To say more about how these various threads intertwine to form a single, coherent story would be to give away spoilers. But you can find out more from my written interview with Kate Maruyama toward the end of March, a couple of weeks after her book appears in print.



Against a stylized backdrop of green New York City brownstones, a Black woman larger than the buildings and dressed in a long striped gown holds a book while people surround her, dancing on her skirt; cover of Victoria Christopher Murray's Harlem Rhapsody

Victoria Christopher Murray, Harlem Rhapsody (Berkley, 2025)


With its publication date of early February, this book is undoubtedly aimed at Black History Month. And indeed, its setting during the Harlem Renaissance of the early 1900s makes it a good match. But it is equally well suited for Women’s History Month in March, because it focuses on Jessie Redmon Fauset, an author and editor who worked closely with W. E. B. Dubois and the NAACP magazines The Crisis and The Brownies’ Book (for children).

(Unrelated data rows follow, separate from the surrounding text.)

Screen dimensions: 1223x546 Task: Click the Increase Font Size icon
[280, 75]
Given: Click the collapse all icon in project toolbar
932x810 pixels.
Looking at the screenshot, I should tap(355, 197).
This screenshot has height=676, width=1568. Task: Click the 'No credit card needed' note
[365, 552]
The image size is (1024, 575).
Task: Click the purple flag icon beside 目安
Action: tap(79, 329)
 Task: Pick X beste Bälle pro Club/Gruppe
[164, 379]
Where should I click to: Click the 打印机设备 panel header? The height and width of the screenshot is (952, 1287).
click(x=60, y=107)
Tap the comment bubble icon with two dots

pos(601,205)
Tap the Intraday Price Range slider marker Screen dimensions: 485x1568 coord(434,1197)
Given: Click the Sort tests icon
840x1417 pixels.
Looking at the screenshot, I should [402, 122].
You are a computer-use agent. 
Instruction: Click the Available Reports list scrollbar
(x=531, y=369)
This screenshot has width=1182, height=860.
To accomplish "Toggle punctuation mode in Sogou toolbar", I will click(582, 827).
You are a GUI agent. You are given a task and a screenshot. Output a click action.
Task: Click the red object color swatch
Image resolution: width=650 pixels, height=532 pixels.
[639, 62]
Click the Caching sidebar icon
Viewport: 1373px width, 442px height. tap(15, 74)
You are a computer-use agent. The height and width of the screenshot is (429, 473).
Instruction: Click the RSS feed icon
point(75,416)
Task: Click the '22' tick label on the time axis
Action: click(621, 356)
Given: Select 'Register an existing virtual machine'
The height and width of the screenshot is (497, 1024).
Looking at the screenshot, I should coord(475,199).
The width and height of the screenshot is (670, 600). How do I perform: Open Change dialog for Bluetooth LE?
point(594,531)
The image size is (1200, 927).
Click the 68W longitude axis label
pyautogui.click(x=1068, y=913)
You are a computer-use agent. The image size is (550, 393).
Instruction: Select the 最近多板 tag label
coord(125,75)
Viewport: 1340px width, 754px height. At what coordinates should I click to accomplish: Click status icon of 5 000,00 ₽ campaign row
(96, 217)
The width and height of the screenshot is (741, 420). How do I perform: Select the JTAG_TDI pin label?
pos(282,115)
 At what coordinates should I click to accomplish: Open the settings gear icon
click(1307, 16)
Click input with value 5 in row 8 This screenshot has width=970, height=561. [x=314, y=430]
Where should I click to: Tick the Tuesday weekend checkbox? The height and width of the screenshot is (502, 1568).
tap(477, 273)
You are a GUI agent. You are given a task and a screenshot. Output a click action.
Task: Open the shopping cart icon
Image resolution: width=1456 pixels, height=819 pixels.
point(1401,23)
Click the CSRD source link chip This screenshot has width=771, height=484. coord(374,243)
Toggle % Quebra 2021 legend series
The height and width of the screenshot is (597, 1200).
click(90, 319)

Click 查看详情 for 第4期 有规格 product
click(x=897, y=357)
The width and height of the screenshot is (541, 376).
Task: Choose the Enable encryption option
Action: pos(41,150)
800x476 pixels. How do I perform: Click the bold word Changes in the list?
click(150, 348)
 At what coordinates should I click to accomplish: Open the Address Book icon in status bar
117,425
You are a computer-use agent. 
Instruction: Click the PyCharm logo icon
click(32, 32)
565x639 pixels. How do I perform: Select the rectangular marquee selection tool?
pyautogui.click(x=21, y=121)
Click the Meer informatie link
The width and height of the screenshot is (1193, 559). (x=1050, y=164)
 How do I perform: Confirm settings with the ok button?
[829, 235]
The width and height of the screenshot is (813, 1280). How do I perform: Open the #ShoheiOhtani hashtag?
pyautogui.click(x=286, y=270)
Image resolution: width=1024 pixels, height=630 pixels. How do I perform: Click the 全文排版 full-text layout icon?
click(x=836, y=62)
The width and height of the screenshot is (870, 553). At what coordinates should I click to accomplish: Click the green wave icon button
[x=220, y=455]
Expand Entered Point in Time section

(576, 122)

Although Fauset and her novels have not attracted the widespread public attention given to many of the writers and poets she nurtured, she was well known and well respected in her own time and fully deserves a return to fame. She was, above all, a fighter—for literary causes, to be sure, but also for racial justice—and she comes roaring to life in this fictionalized biography.

To learn more about Fauset, her background and contributions but also her complicated relationship with Dubois, tune in to my forthcoming interview with the author for New Books in Historical Fiction.


Against a backdrop of green silk embroidered with golden dragons, a young Chinese girl with an upswept hairdo  decorated with flowers holds a red fan; cover of Jane Yang's The Lotus Shoes

Jane Yang, The Lotus Shoes (Park Row Books, 2025).


The imperial Chinese custom of binding elite women’s feet forms the backdrop to this sensitive yet disturbing exploration of power and privilege in a society at the cusp of change. Little Flower, sold into slavery at the age of six to save her family from destitution, takes pride in her “golden lilies” (bound feet), which her mother insists will ensure her a good marriage someday. But her young mistress Linjing resents her new maid’s gift for embroidery and the praise it garners from Linjing’s mother. Little Flower’s “golden lilies” are just the first loss she suffers as she adjusts to life as the property of an undisciplined girl not much older than herself.

It takes years, but eventually Linjing discovers that she, too, lives in a world that requires women to be seen, not heard, despite her father’s wealth and China’s position, in the late nineteenth century, on the tipping point between imperial tradition and enforced modernity in response to Western colonialism. Only then does she begin to understand the harm she has inflicted on the maid who could not fight back.

I expect to interview this author for the New Books Network, although I can’t fit her in until April.